▸ **Exercise goal**:
Without the pictures, output the lines of the material from the very first through the one that holds "联系方式 (291, 2499)".

▸ **Information**:
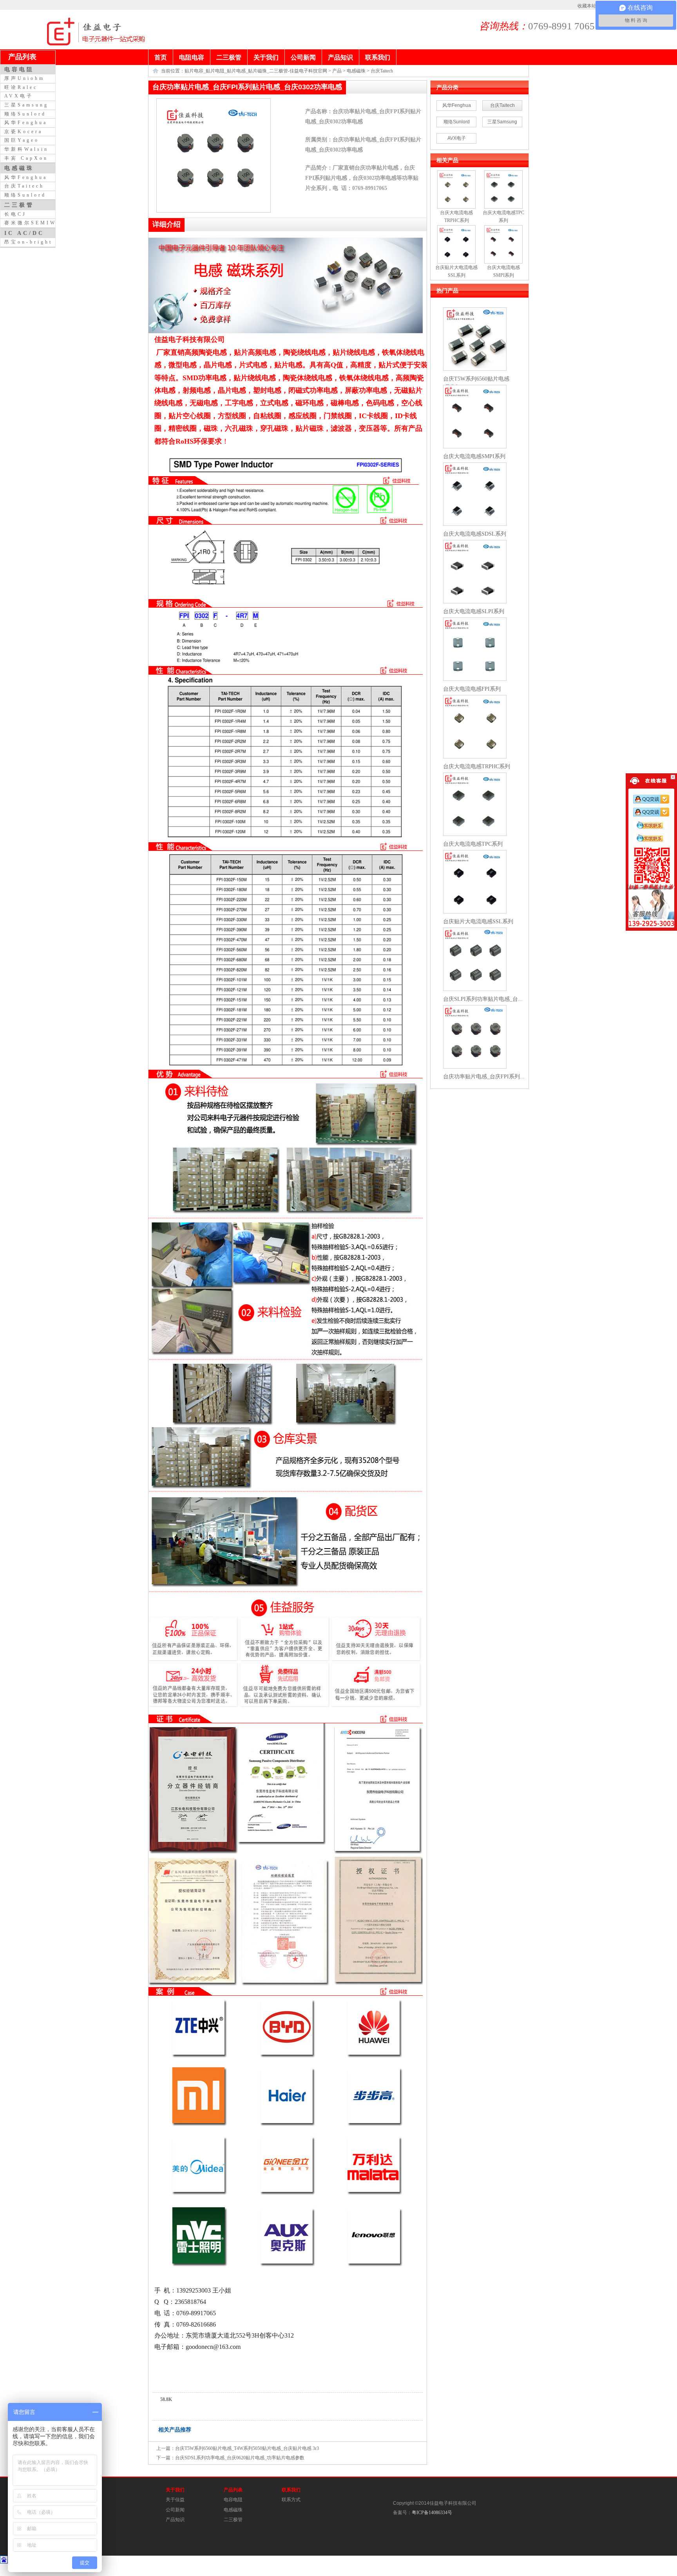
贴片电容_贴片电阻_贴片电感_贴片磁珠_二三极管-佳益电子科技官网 (256, 71)
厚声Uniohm (24, 78)
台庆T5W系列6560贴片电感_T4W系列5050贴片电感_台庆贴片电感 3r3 (247, 2448)
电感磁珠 (356, 71)
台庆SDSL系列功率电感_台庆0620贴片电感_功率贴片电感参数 (239, 2457)
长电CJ (15, 214)
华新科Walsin (26, 149)
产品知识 (175, 2519)
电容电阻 (233, 2499)
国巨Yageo (21, 140)
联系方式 (291, 2499)
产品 (337, 71)
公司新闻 (175, 2510)
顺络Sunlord (456, 122)
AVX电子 (456, 138)
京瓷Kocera (23, 131)
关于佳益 (175, 2499)
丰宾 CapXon (26, 158)
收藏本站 (586, 6)
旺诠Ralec (21, 87)
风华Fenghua (456, 105)
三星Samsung (502, 122)
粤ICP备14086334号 (432, 2512)
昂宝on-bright (28, 242)
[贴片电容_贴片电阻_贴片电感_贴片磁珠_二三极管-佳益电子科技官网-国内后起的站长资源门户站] (60, 44)
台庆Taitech (382, 71)
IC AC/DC (24, 233)
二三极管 (233, 2519)
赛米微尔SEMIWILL (36, 223)
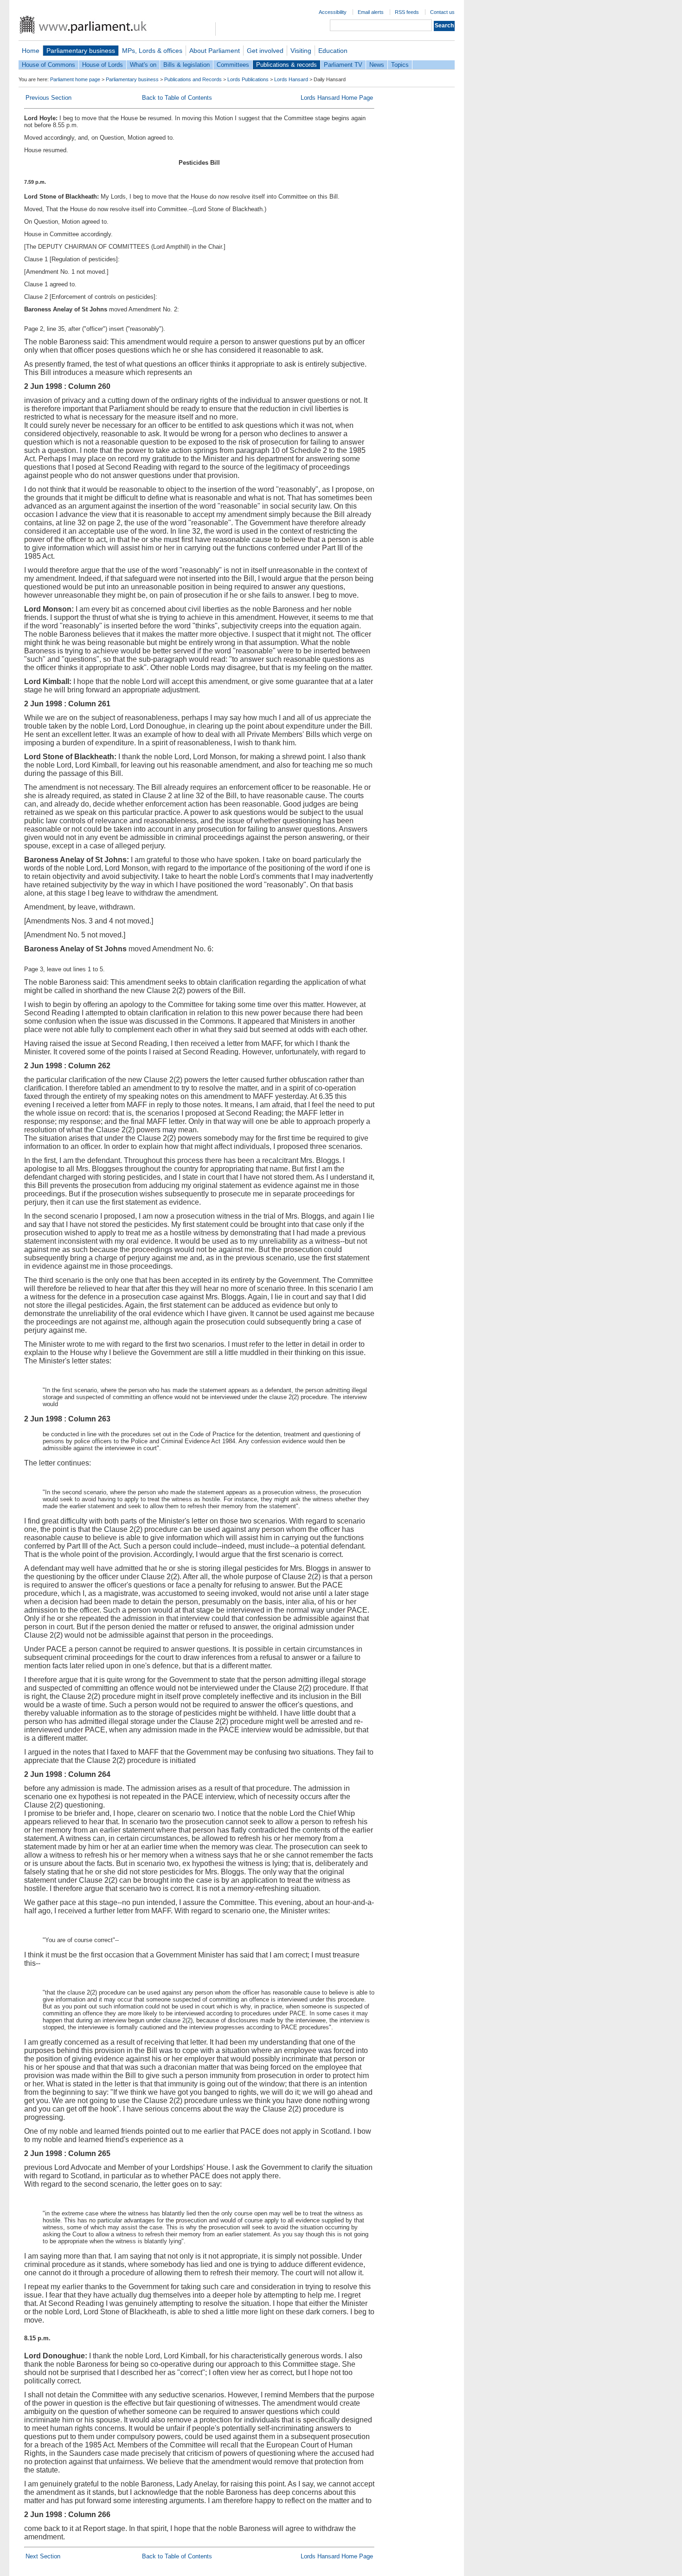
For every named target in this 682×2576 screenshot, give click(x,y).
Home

▸ **Completed task**:
贴片电容_贴片电阻_贴片电感_贴片磁珠_二三极管-佳益电子科技官网 (256, 71)
厚声Uniohm (24, 78)
台庆T5W系列6560贴片电感_T4W系列5050贴片电感_台庆贴片电感 3r3 (247, 2448)
电感磁珠 (356, 71)
台庆SDSL系列功率电感_台庆0620贴片电感_功率贴片电感参数 (239, 2457)
长电CJ (15, 214)
华新科Walsin (26, 149)
产品知识 (175, 2519)
电容电阻 (233, 2499)
国巨Yageo (21, 140)
联系方式 (291, 2499)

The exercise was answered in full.